Re-Imagined Radio reprises a 2018 live recorded performance by
Metropolitan Performing Arts actors and other community volunteers at
Kiggins Theatre in downtown Vancouver, Washington. All new sound effects
and ambiences designed to send delightful shivers up your spine.

the legendary novel by Bram Stoker, first published in 1897, is
considered one of the greatest horror novels ever written.
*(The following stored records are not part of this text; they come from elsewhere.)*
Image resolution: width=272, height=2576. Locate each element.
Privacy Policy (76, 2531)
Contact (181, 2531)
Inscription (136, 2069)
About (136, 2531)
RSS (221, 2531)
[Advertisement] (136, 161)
The novel
examines the concepts of lust, sex, gender roles, and society’s fears of
the unnatural during late 19th and 20th century Victorian society.
Today, we accept the reality of vampires. In Stoker’s time, they were
but myth. Nobody knew what they were, or how to deal with them. Over
time, the focus of its many interpretations has come to be how evil
abnormality can evolve from one source and infect the surrounding
society with discord and misfortunes. Dracula, the vampire, infects
others with his evil.

Stoker, an Irish writer and theatre
manager, drew inspiration for his novel from tales of Vlad the Impailer,
or Dracula, born 1431 into a noble Transylvania family. His father was
called “Dracul” because he belonged to the Order of the Dragon in
Romania. “Dracula” means “son of Dracul.” Therefore, Vlad was known as
“son of the dragon” or “son of the devil” which may have been the
beginning of the legend that he was a vampire.

As a warrior,
Vlad was known to impale people on stakes and leave them to die. He was
reported to have once dined among his victims, and to have eaten bread
dipped in their blood. Killed in 1476, Dracula’s head was cut off and
displayed in Constantinople. In 1931, archaeologists exhumed his grave
and took the skeleton to the History Museum in Bucharest, where it
disappeared, leaving many mysteries about Prince Dracula unanswered and
thus contributing to the legends surrounding Dracula.